[Stated task 1]
Answer these from the passage on teacher education:
(a) In what year was the Robbins Report published?
(b) Who described teacher education as a "contentious issue"?
(c) How many political hues do the successive governments mentioned represent?
[Stated task 2]
Reproduce the passage on teacher education from "But, as the" to "a ‘contentious issue’.".

[Given passage]
+-------+
Alexander, Craft and Lynch’s (1984a) book Change in teacher education was written just before the publication of the landmark government circular 3/84 (DES, 1984) on teacher education, although its ‘substantial change in the direction of travel’ (Craft, 1984, p 332) was already clear. Alexander et al aimed to ‘reflect upon the changes in context and provision’ (Craft, 1984, p 332) that had characterised teacher education between the publication of the Robbins Report in 1963, and 1983. Their analyses identified both changes and continuities in teacher education over those 20 years, including:

  • • the changing role of government;

  • • shifts in the power of other stakeholders;

  • • the challenges of institutional reorganisation;

  • • the increasing engagement of the teaching profession in teacher education;

  • • the decline in the university ‘monopoly’.

But, as the editors of that volume also commented, two decades of organisational change had taken place ‘within a context of cultural and epistemological continuity’ (Alexander et al, 1984b, p xviii) in which similar debates about forms, contents and values of pre-service education or initial teacher education (ITE) persisted.

Teacher education in England in the 30 years since 1984 has been subject to significant changes, as part of an ever-present focus on raising educational standards in schools. Successive governments – of three political hues – have used ITE to address issues around the supply of high-quality teachers able to deliver improvements in the school system. As MacBeath (2011, p 377) has commented, because of this, teacher education has remained a ‘contentious issue’.
+-------+
[Provided material]
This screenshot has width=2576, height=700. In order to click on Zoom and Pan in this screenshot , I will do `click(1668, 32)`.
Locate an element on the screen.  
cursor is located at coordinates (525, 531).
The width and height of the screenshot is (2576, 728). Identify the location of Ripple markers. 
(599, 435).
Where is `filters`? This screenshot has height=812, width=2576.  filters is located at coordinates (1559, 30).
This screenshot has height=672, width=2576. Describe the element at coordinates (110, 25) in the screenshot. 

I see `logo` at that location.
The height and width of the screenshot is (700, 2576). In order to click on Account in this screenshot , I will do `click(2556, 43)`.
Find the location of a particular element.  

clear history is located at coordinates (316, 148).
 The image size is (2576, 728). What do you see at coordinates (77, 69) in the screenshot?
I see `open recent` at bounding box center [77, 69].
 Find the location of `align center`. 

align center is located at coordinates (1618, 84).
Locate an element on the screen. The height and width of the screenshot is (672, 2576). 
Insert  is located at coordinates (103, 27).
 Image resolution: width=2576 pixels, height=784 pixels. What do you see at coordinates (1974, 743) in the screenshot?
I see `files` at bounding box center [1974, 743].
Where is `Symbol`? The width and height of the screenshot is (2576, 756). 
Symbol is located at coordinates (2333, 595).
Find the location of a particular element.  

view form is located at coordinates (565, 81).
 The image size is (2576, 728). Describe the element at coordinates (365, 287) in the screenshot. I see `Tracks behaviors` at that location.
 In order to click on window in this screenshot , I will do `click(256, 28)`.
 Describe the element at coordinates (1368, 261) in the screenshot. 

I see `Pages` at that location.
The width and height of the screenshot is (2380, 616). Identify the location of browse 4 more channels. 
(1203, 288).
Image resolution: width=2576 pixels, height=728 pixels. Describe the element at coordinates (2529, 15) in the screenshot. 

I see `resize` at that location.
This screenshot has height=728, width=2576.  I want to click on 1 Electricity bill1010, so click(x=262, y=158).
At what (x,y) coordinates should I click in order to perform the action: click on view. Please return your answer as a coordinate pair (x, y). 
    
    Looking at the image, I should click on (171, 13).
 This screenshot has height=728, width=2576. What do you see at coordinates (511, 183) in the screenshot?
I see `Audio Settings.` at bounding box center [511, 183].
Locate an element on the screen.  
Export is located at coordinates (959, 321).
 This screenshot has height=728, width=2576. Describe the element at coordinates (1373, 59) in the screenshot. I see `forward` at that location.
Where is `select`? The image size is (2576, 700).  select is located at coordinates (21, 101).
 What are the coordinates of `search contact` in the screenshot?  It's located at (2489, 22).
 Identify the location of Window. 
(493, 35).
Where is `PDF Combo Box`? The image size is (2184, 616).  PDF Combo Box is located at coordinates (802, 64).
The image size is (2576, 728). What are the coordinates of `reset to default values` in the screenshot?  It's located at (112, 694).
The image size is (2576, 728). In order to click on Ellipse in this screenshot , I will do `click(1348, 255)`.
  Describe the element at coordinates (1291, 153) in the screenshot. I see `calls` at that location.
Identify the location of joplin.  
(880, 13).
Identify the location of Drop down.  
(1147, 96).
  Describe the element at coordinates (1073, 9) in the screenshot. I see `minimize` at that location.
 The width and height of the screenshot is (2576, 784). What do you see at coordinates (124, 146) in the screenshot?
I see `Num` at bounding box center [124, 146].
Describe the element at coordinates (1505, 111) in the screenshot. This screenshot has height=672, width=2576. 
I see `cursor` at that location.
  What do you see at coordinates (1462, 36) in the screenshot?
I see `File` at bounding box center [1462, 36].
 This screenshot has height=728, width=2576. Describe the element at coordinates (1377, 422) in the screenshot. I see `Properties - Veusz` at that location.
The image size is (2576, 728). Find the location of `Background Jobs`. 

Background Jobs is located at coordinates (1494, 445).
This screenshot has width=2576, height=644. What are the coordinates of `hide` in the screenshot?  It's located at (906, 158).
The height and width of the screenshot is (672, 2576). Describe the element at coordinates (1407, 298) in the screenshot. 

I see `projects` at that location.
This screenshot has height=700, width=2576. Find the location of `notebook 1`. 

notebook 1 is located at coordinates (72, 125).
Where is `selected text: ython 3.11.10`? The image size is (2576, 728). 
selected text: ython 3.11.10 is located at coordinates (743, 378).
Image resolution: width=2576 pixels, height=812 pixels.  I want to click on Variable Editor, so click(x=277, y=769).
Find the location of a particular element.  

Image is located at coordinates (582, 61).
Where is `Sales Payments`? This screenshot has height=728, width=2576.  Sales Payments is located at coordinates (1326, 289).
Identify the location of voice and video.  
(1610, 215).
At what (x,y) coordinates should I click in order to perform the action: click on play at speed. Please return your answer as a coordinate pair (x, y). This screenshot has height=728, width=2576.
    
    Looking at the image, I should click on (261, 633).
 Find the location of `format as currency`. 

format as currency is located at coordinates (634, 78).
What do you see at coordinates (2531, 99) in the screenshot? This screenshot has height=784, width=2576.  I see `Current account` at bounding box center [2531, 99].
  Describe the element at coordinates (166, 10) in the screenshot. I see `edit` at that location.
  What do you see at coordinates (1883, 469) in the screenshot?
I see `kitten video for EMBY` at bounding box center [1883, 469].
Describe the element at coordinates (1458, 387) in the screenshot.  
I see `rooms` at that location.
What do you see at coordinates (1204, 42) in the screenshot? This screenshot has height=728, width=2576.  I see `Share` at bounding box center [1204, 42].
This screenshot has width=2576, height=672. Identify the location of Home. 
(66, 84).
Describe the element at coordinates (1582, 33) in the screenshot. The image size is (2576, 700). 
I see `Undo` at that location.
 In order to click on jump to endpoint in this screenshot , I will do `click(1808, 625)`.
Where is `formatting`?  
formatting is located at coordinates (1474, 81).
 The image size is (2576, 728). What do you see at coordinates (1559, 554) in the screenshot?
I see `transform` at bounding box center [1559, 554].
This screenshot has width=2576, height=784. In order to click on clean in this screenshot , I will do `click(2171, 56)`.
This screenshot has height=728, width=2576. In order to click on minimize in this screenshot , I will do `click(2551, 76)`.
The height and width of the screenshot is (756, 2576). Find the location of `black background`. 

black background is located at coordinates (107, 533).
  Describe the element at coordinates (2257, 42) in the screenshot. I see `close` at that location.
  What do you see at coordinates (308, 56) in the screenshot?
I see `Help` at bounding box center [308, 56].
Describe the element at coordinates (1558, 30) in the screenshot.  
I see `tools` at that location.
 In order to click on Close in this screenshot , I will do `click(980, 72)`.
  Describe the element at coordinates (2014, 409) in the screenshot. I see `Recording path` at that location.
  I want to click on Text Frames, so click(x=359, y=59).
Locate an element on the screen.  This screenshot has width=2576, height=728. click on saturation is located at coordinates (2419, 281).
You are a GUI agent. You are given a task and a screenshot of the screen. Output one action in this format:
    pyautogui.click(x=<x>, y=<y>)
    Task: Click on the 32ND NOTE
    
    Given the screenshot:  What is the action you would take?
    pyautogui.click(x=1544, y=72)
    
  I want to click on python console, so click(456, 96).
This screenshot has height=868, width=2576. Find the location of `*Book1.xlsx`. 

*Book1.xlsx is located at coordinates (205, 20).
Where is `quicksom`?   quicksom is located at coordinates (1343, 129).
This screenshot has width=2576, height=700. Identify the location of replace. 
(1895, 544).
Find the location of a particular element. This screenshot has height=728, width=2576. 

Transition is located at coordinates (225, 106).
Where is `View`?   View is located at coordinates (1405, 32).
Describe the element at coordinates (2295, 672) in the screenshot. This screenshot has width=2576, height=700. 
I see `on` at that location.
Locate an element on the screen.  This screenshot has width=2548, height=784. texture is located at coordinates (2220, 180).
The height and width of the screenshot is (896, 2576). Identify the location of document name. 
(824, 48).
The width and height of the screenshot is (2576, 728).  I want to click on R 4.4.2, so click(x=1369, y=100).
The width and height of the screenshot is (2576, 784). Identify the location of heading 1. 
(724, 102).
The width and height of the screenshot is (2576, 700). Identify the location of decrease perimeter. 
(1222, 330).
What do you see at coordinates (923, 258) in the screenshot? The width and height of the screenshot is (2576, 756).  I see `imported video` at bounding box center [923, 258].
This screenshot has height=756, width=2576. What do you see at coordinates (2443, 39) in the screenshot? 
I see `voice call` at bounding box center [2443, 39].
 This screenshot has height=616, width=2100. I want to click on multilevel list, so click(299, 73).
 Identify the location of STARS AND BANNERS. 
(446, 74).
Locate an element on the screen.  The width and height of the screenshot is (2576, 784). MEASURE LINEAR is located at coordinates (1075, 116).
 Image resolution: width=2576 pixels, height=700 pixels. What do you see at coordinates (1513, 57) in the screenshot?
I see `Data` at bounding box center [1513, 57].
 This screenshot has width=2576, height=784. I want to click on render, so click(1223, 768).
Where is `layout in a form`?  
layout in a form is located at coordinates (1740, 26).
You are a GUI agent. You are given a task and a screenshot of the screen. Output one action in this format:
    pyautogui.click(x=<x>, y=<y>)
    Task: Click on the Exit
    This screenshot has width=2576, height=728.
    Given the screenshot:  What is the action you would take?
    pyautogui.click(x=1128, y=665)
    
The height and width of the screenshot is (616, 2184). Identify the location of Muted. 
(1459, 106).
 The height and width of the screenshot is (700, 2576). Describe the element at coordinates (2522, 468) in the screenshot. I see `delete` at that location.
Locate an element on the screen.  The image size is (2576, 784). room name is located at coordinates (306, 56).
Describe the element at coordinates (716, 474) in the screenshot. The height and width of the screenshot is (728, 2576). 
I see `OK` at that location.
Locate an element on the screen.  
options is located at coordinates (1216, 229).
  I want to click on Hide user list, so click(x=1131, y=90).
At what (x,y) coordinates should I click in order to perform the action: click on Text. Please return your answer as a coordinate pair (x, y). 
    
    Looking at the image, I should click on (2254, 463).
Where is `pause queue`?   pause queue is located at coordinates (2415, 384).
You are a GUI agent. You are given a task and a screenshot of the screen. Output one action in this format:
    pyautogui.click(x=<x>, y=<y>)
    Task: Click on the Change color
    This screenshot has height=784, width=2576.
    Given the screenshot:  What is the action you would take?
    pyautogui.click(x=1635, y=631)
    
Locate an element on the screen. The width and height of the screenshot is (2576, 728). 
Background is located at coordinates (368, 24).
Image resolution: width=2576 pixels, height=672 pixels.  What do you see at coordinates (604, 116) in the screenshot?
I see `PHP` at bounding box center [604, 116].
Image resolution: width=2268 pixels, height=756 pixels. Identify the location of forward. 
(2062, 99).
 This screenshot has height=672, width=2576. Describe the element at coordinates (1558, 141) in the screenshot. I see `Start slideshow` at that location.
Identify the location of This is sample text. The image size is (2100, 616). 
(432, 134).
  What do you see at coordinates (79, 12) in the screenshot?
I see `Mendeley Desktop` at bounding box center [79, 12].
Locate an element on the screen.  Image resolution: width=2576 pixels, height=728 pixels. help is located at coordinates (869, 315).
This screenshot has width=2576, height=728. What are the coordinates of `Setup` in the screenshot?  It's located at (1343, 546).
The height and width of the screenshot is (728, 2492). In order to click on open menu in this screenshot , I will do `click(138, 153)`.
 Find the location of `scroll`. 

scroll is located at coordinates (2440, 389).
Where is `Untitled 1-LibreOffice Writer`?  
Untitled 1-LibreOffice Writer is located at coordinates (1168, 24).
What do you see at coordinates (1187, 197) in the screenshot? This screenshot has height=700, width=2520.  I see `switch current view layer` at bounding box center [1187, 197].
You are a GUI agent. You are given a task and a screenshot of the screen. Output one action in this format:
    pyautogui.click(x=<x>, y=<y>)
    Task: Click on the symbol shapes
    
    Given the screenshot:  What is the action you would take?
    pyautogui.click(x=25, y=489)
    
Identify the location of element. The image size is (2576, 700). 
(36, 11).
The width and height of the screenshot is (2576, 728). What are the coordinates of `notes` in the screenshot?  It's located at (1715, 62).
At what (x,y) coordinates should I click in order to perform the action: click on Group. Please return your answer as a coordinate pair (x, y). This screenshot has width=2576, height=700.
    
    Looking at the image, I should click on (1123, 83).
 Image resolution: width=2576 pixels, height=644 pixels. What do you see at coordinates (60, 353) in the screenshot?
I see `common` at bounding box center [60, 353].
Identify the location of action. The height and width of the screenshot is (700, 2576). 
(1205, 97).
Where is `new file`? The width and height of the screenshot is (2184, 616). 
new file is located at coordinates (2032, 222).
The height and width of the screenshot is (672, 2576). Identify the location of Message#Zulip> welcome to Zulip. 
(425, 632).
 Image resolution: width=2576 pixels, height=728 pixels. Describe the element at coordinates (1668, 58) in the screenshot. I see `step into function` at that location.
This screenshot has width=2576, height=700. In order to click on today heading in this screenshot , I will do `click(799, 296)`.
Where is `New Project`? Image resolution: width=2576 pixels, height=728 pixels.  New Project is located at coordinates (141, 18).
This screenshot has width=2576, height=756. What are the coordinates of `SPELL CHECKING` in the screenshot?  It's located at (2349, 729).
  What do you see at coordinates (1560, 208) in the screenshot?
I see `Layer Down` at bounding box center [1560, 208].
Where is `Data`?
+-------+
[Exercise solution 1]
(a) 1963
(b) MacBeath (2011)
(c) Three

[Exercise solution 2]
But, as the editors of that volume also commented, two decades of organisational change had taken place ‘within a context of cultural and epistemological continuity’ (Alexander et al, 1984b, p xviii) in which similar debates about forms, contents and values of pre-service education or initial teacher education (ITE) persisted.

Teacher education in England in the 30 years since 1984 has been subject to significant changes, as part of an ever-present focus on raising educational standards in schools. Successive governments – of three political hues – have used ITE to address issues around the supply of high-quality teachers able to deliver improvements in the school system. As MacBeath (2011, p 377) has commented, because of this, teacher education has remained a ‘contentious issue’.